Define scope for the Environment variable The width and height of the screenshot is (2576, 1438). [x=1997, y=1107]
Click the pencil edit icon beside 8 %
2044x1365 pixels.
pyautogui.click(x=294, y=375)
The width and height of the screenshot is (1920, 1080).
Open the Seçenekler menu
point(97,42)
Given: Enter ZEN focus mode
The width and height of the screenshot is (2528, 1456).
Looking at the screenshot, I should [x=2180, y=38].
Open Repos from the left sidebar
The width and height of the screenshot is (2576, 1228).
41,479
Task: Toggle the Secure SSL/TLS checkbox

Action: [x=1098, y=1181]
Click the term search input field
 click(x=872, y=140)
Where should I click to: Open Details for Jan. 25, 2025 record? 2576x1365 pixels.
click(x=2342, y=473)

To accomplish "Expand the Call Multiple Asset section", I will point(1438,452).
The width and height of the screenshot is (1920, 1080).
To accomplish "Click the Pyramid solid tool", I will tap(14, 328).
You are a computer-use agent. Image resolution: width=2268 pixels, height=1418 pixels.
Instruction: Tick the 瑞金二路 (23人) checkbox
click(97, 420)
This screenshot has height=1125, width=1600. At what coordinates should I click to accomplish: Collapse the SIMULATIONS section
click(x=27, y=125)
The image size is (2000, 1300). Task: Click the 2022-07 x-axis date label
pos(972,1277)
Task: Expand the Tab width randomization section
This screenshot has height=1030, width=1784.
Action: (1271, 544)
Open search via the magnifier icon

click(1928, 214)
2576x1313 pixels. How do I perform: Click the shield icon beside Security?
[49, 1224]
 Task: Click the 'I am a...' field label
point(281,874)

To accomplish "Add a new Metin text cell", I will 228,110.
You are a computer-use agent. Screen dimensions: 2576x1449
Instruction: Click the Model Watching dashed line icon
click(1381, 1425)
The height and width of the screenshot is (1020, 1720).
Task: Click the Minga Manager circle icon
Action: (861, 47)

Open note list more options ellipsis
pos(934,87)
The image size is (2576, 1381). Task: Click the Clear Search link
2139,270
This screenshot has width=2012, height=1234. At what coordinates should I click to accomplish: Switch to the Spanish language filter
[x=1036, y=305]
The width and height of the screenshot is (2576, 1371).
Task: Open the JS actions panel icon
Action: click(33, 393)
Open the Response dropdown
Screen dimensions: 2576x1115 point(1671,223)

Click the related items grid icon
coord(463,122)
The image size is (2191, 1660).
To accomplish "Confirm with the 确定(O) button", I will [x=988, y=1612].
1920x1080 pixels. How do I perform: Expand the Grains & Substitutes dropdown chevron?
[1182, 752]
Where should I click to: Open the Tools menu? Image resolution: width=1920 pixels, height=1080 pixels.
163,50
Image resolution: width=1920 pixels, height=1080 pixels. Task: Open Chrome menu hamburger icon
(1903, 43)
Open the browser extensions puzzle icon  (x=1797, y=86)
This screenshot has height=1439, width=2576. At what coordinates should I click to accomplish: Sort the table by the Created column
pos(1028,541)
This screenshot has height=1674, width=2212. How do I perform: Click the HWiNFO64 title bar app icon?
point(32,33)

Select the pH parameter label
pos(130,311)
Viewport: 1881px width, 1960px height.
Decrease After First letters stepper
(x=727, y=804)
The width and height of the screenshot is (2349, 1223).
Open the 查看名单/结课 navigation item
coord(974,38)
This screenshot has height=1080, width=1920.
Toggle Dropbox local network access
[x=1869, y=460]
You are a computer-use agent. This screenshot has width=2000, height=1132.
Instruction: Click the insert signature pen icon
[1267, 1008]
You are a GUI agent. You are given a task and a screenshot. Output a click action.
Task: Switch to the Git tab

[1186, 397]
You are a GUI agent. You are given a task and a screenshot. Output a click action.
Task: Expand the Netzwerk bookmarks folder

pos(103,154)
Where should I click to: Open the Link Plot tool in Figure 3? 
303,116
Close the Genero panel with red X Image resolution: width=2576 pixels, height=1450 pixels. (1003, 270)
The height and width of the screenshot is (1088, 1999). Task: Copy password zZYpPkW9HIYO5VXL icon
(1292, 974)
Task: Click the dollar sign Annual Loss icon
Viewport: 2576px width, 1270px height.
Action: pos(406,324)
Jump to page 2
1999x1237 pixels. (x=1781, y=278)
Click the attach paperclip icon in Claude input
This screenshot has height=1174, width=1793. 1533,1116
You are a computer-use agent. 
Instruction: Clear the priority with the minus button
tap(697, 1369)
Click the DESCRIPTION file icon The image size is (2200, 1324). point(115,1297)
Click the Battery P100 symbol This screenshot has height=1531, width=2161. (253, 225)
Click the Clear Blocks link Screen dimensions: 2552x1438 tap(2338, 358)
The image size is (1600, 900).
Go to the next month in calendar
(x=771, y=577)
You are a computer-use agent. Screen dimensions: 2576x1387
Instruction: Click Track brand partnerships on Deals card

What this task involves =
Could you retype exactly the lines from the first one of the records through the line containing "Open Repos from the left sidebar", both included, and nothing more?

Solved problem =
Define scope for the Environment variable The width and height of the screenshot is (2576, 1438). [x=1997, y=1107]
Click the pencil edit icon beside 8 %
2044x1365 pixels.
pyautogui.click(x=294, y=375)
The width and height of the screenshot is (1920, 1080).
Open the Seçenekler menu
point(97,42)
Given: Enter ZEN focus mode
The width and height of the screenshot is (2528, 1456).
Looking at the screenshot, I should [x=2180, y=38].
Open Repos from the left sidebar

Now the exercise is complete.